How much do you trust AI agents?
With the advent of clawdbots, it's as if we've all lost our inhibitions and "put our lives completely in their hands."
I'm all for delegating work, but not giving them too much personal/sensitive stuff to handle.
I certainly wouldn't trust something to the extent of providing:
access to personal finances and operations (maybe just setting aside an amount I'm willing to lose)
sensitive health and biometric information (can be easily misused)
confidential communication with key people (secret is secret)
Are there any tasks you wouldn't give AI agents or data you wouldn't allow them to access? What would that be?
Re. finances – Yesterday I read this news: Sapiom raises $15M to help AI agents buy their own tech tools – so this may be a new era when funds will go rather to Agents than to founders.


Replies
honestly the biggest risk with agents isnt giving them too much access. its the approval fatigue loop. i run coding agents basically all day and after the first week of clicking "approve" 40 times you just start rubber stamping everything. at that point you have the worst of both worlds - all the risk of full autonomy with none of the speed gains.
way better approach imo is to define really narrow scopes upfront and then let it run unsupervised within those bounds. like my coding agent can read/write files and run tests but cant touch git push or deploy. no approval prompts needed because the dangerous stuff is just walled off at the infra level. the "human in the loop" thing sounds safe until the human stops looping.
minimalist phone: creating folders
@umairnadeem What product are you buiilding?
The trust question comes down to one thing: where is the AI getting its information from?
For drafts and summaries - fine.

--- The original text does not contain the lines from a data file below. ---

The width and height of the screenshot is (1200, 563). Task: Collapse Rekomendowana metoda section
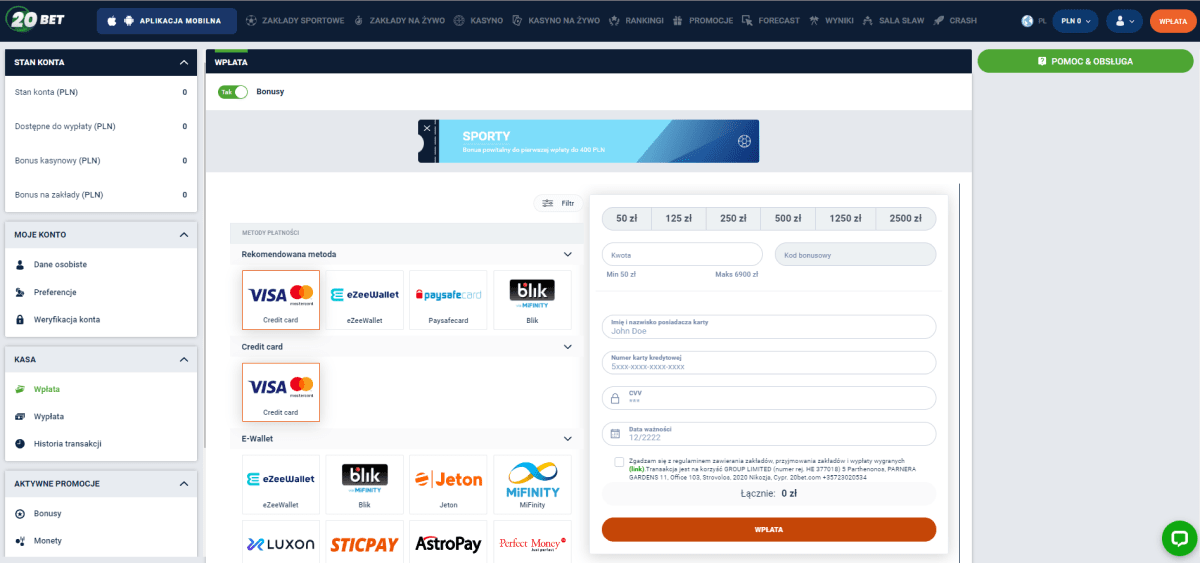568,255
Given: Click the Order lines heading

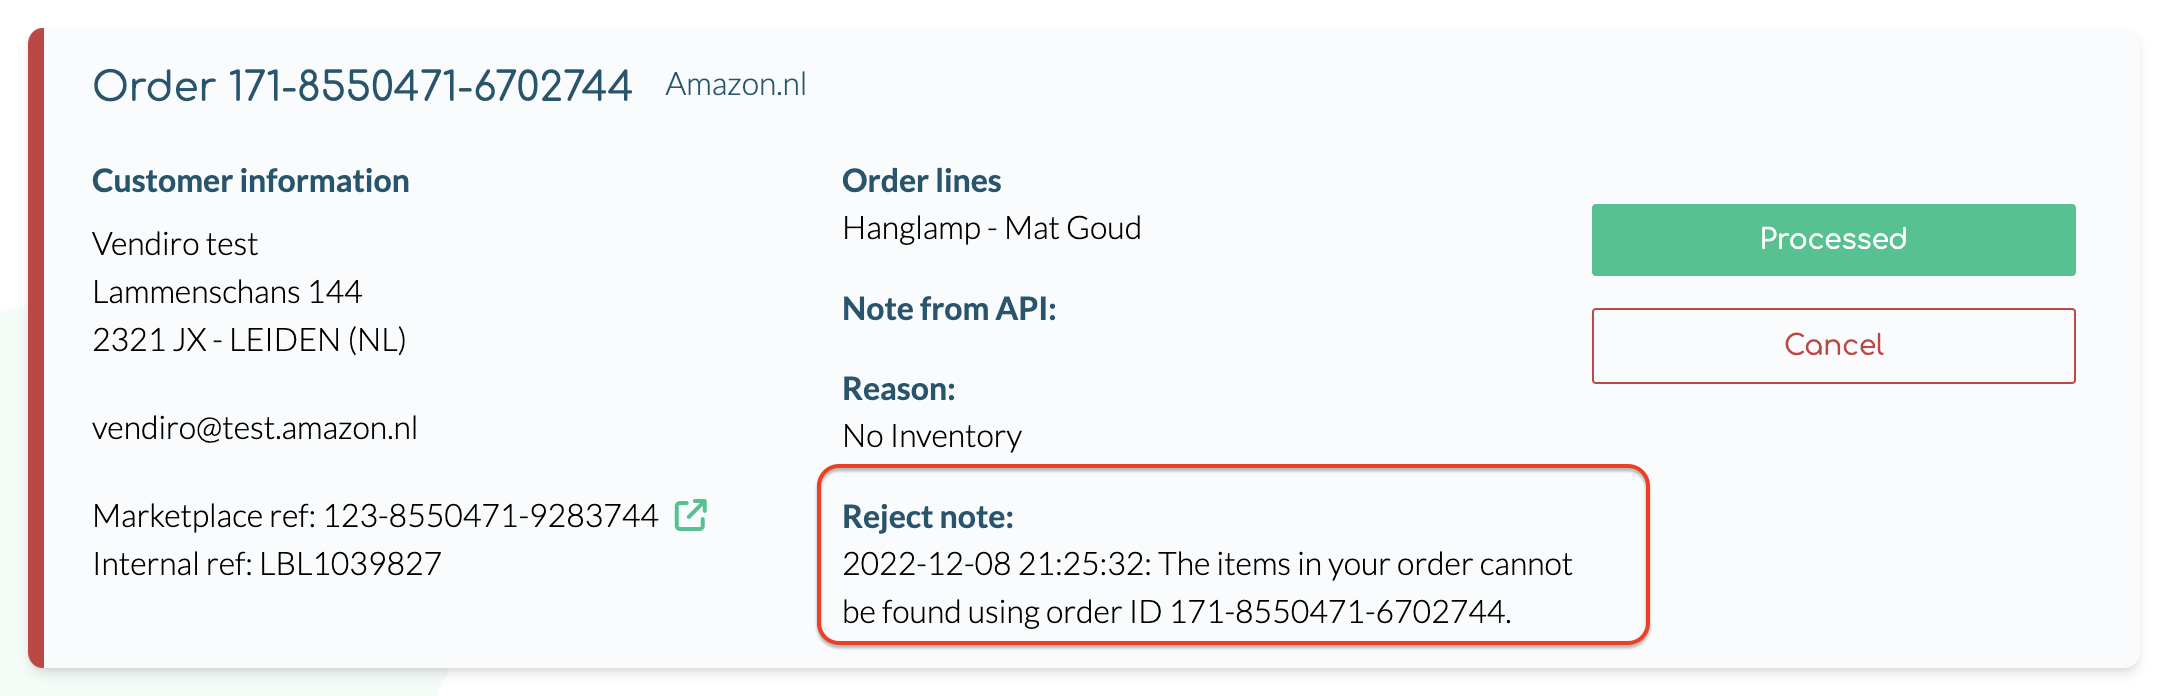Looking at the screenshot, I should (x=921, y=181).
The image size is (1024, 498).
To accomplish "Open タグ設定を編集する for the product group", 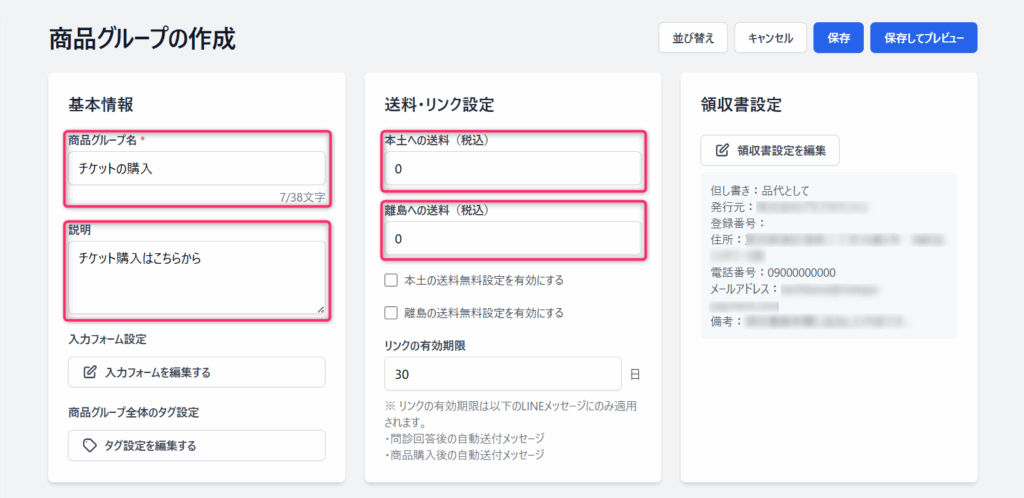I will click(x=197, y=445).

But for business decisions, the real danger isn't that the AI fails. It's that it confidently gives you a plausible-sounding answer based on nothing real. That's worse than no answer.
My line: if I can't trace the answer back to a real source, I don't act on it.
minimalist phone: creating folders
@zigapotoc Ideally to have at least 2 independent resources for the info ;) Good journalist rule.
the real problem nobody here is talking about is approval fatigue. you set up all these guardrails and least privilege rules, agent asks for permission 30 times a day, and within a week youre just hitting approve on everything without reading it. saw someone above mention this exact thing.
ive been running a coding agent basically 24/7 for months and the stuff that actually keeps it safe isnt permissions or sandboxes. its making destructive actions harder than constructive ones. like using trash instead of rm, writing drafts instead of sending emails directly, committing to branches instead of main. the friction is the guardrail, not some approval popup you stop reading after day 2.
the people saying "never give agents access to X" are thinking about it wrong imo. its not about what you give access to, its about whether the bad outcome is reversible. read access to your bank account? who cares. write access to send a wire? yeah thats different. but most people draw the line at "personal = off limits" which doesnt actually map to risk at all.
minimalist phone: creating folders
@umairnadeem but with this... not many things are reversible. When something once happens, it happens and cannot be returned; only you can "lighten" the consequences (and you have to have in mind possible damages and risks).
Depends on the task. I trust completely when it comes to classifying my inbox.
minimalist phone: creating folders
@salah_oukrim My inbox is something I wouldn't like to give access to anybody and anything :D too sensitive :D
NGL i'm going to be the contrarian here. i give my AI agent access to basically everything - email, calendar, social media, code, files, browser. it reads my WhatsApp messages and responds on my behalf. it posts on Reddit, HN, LinkedIn. it's literally posting this comment right now.
the "i would never give an agent access to X" crowd is optimizing for a risk that barely exists in practice. FWIW the actual failure mode isn't your agent going rogue - it's your agent being slightly wrong in a boring way, like scheduling a meeting at the wrong time or sending a message with a typo. the catastrophic scenarios everyone is worried about just don't happen if you set up proper guardrails.
IMO the people who are going to win in the next few years are the ones who figured out how to trust agents early and built workflows around them while everyone else was debating whether to give them read access to their calendar
I feel like the more I use them, the less I trust them. The more I want to box them into a corner. I think it's directly related to how powerful they feel now.
the real problem nobody here is talking about is approval fatigue. you set up all these guardrails and confirmation prompts and for the first week you actually read them. then by week two youre just hitting approve on everything because the agent asks permission 40 times a day and you stop caring.
i run coding agents pretty much nonstop and ive caught myself approving stuff i didnt even read twice. not because i trust the agent but because the friction of constantly reviewing breaks your flow. so you end up in this weird middle ground where you technically have human oversight but practically dont.
honestly the answer isnt more guardrails or less trust. its better scoping. give the agent a tiny sandbox where it literally cant do damage even if it goes rogue, and let it go wild in there. trying to micromanage every action just means you eventually stop managing any of them.